Furthermore, if Microsoft was sincere in honoring the wishes of users who choose to boot to desktop in 8.1, they would also automatically alter ALL of the file associations that they ordinarily default to Metro back to any desktop programs that support those file associations. They would also restore the Start Menu.

Of course, by not doing any of the above, the boot to desktop option is merely a hollow sop whereby Microsoft can pretend they are "listening" to their users and pretend they're still interested in the enterprise and SMB PC markets, because without the file association changes, one still mysteriously and automagically ends up back in the execrable Metro over and over again, creating chaotic confusion for most users who don't have a clue as to what is going on, where they went to, how they got there, and even worse, how to get OUT of Metro UI!

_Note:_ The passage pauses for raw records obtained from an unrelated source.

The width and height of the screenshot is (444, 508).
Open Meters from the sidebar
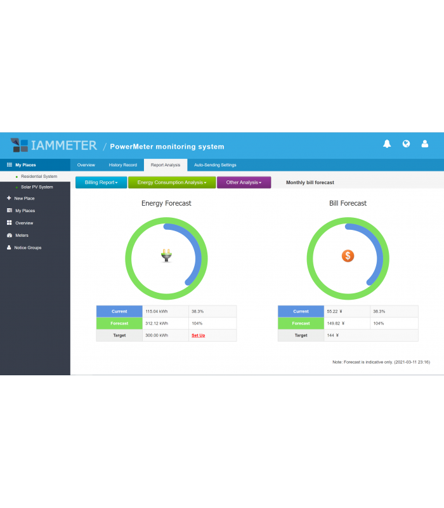[x=22, y=236]
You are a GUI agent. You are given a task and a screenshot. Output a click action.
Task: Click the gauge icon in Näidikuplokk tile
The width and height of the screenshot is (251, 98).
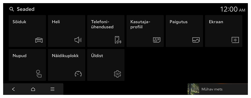78,74
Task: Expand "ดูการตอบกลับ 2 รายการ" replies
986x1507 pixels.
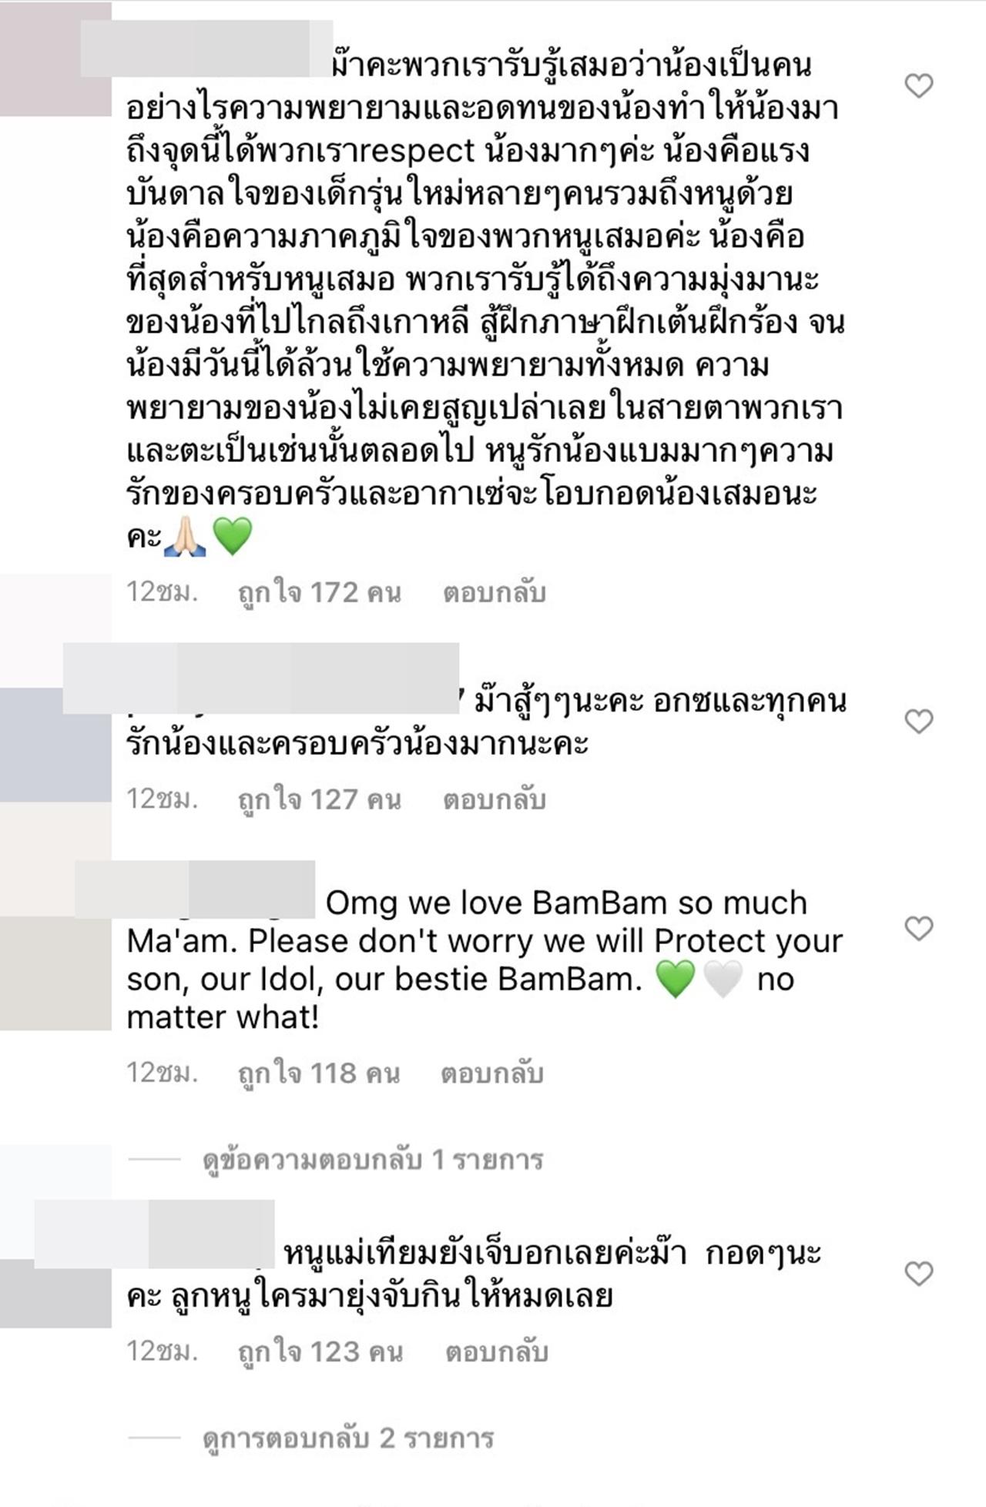Action: coord(348,1438)
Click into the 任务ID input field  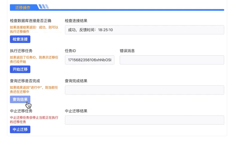tap(89, 60)
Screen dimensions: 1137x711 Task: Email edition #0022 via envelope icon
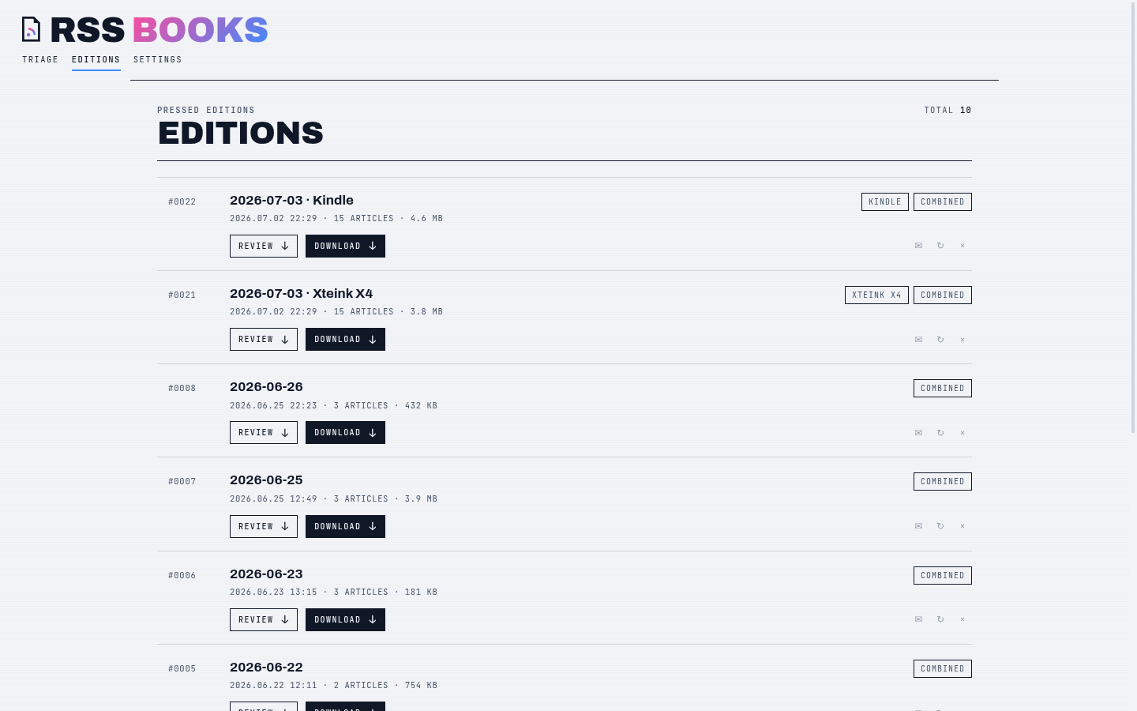pos(918,246)
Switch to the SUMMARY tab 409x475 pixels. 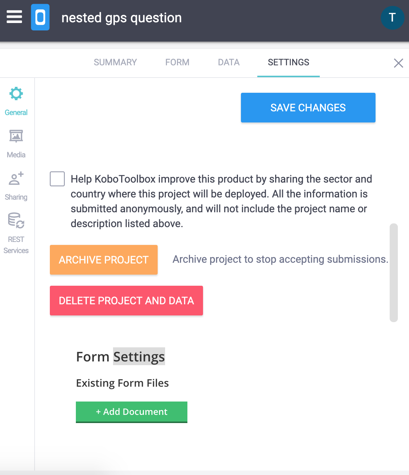point(115,62)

Bottom line, Windows 8.xxxxxxx still doesn't have a snowball's chance in Hades of being adopted by the enterprise and SMB. That well has already poisoned, not to mention the fact that IT folks at these places aren't fooled by nonsense like Ballmer's "refined blend", which sounds like it was lifted from a bad 1970's TV ad for instant coffee crystals or a "premium" motor oil.

The "refinded blend" of Windows 8.1 is akin to Coke "refining" New Coke by "blending" half original Coke and half New Coke and putting it in new cans and telling their customers that they were "listening" to them! Microsoft's users can tell the difference between a kick in the teeth and actually being listened to. This "refined blend" is being NOT listened to and it is NOT going to go well at all for Microsoft.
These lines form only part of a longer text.